E-Taxi-Reichweite im Winter: 5 entscheidende Faktoren
Mittwochmorgen, halb sechs, Taxenstand Hauptbahnhof. Der Bereitstellungsraum ist voll, die Scheiben sind gefroren, und die ersten Kollegen kratzen Eis. Ein E-Taxi-Fahrer lässt den Wagen warmlaufen – nicht den Motor, den Akku.

E-Taxi-Reichweite im Winter: 5 entscheidende Faktoren
Über die Hersteller-App hat er die Vorkonditionierung gestartet, während das Fahrzeug noch am Schnelllader hing. Zwanzig Minuten später steht die Kabine auf 21 Grad, der Akku ist auf Betriebstemperatur, und die Reichweitenanzeige zeigt einen Wert, der ohne diesen Schritt deutlich niedriger ausgefallen wäre. Das ist kein Zufall, sondern Handwerk.
Wer im Hamburger Taxigewerbe elektrisch fährt, muss den Winter rechnen können. Der ADAC beziffert den typischen Reichweitenverlust bei Kälte auf 10 bis 30 Prozent, in Extremlagen auf bis zu 40 Prozent. Welche fünf Faktoren darüber entscheiden, ob der Akku reicht oder ob der Wagen am Ende der Schicht an der Säule hängt – das ist die Frage, die uns Fahrerinnen und Fahrer ab November täglich begleitet.
Physik der Kälte: Warum der Akku im Winter schwächelt
Eine Lithium-Ionen-Batterie ist ein chemisches Lager. Bei sinkenden Temperaturen verlangsamen sich die Ionenbewegungen im Elektrolyt, der Innenwiderstand steigt, und die nutzbare Kapazität sinkt spürbar. Das ist keine Panne, sondern Physik. Bei null Grad Celsius stellt sich der typische Verlust von 10 bis 20 Prozent ein, bei minus zehn Grad sind 25 Prozent realistisch, und im Dauerbetrieb mit Kurzstrecken und Standphasen können es bis zu 40 Prozent werden.

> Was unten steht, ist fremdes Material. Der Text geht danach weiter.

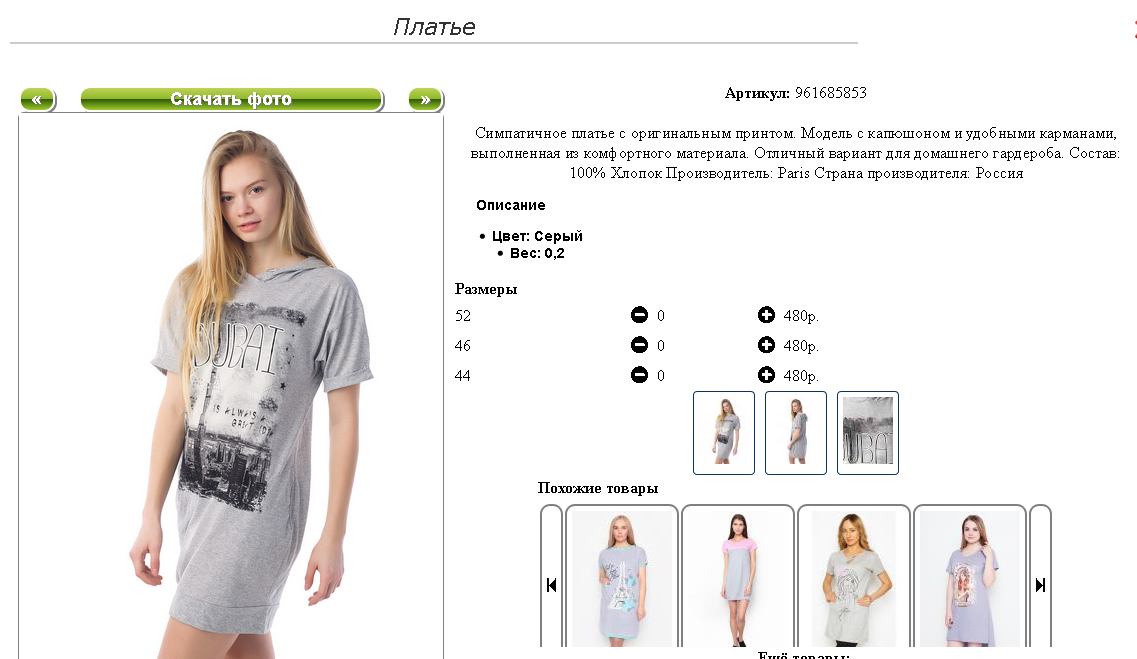Open side view dress thumbnail

(795, 433)
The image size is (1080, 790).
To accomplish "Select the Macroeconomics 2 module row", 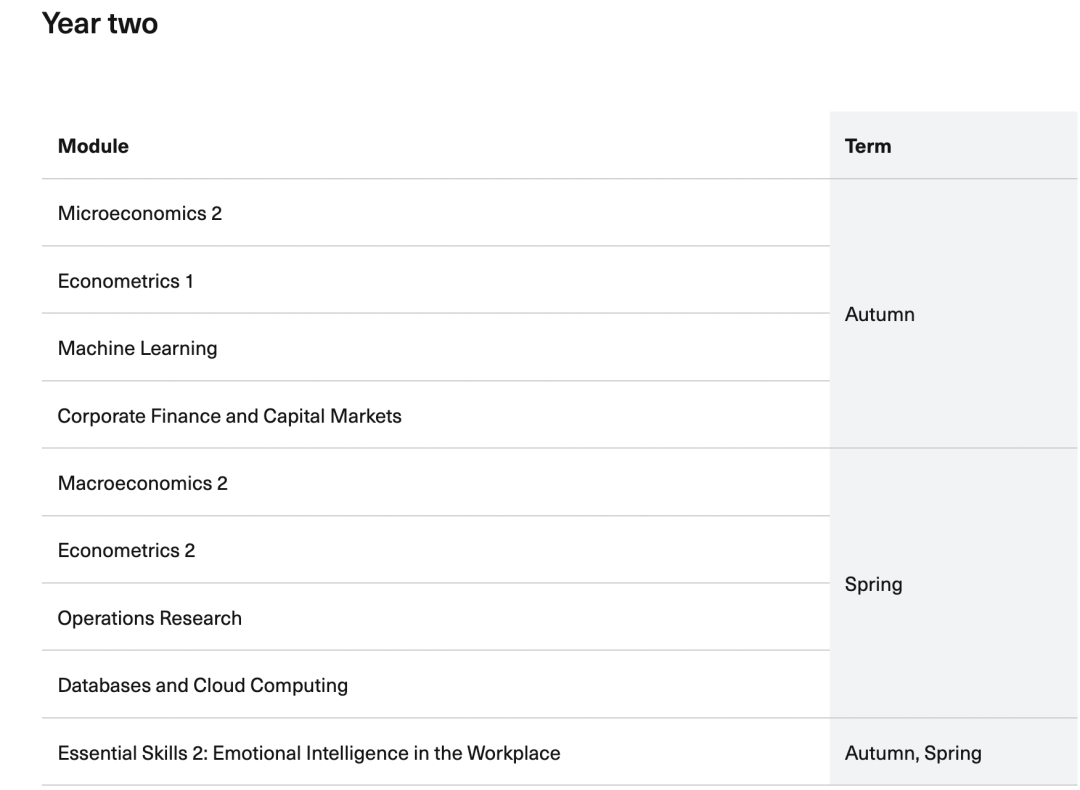I will click(x=142, y=483).
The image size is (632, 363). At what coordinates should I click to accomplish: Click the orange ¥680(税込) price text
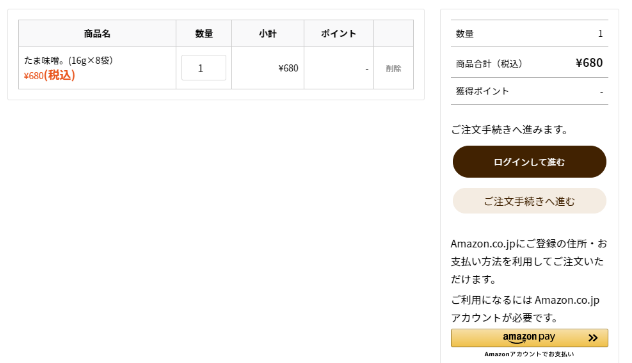[x=49, y=75]
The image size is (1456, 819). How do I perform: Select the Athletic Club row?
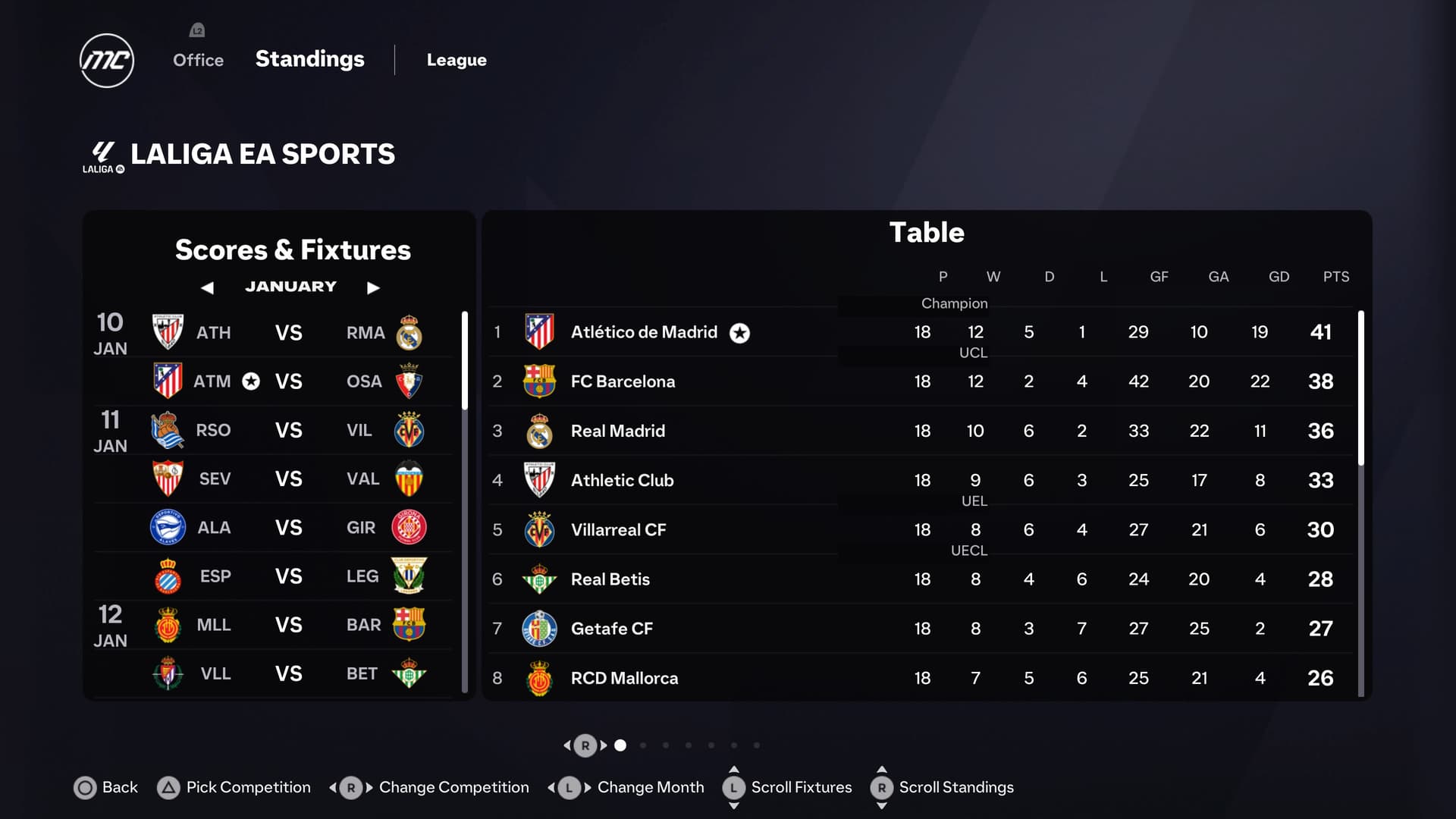921,480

Genau das ist das Profil, das wir in Hamburg bedienen: Stop-and-go, Stadtverkehr, häufiges Anhalten am Taxenstand, kurze Touren mit Warmlaufphase. Der Funker schickt einen Auftrag nach dem anderen, und zwischen den Fahrten steht der Wagen im Bereitstellungsraum – Kälte, die in die Zellen kriecht.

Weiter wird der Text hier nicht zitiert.